→ Work request
Look through the material for lines with the word "dropdown", and copy each one.

--- Data for this exercise ---

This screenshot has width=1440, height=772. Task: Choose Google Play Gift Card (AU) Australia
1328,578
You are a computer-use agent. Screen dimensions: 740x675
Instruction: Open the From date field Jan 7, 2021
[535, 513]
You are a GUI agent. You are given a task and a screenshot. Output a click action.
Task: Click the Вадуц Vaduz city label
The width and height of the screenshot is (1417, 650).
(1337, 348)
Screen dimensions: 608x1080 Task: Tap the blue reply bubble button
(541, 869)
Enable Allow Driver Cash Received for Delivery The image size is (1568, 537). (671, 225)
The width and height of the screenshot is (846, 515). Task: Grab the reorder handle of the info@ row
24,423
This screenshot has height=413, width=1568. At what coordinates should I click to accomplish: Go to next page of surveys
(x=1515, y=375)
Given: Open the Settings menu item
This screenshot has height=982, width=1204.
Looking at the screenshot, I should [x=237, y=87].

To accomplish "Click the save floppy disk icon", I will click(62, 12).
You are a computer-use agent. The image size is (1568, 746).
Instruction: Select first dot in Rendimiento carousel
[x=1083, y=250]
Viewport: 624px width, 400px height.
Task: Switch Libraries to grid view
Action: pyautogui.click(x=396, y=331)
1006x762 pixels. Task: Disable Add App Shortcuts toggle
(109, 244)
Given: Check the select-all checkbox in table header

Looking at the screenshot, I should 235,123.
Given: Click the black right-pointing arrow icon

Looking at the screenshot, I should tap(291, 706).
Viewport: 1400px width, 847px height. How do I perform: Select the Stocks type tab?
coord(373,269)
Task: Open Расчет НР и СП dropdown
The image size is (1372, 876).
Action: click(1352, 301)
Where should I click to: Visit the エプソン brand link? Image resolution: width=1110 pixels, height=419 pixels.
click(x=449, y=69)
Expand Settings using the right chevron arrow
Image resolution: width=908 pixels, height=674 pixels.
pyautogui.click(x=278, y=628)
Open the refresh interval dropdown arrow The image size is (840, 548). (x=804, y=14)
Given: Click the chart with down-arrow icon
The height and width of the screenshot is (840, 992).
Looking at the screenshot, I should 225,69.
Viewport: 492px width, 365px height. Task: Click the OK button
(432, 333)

---

→ Written reply
Task: Open Расчет НР и СП dropdown
Open the refresh interval dropdown arrow The image size is (840, 548). (x=804, y=14)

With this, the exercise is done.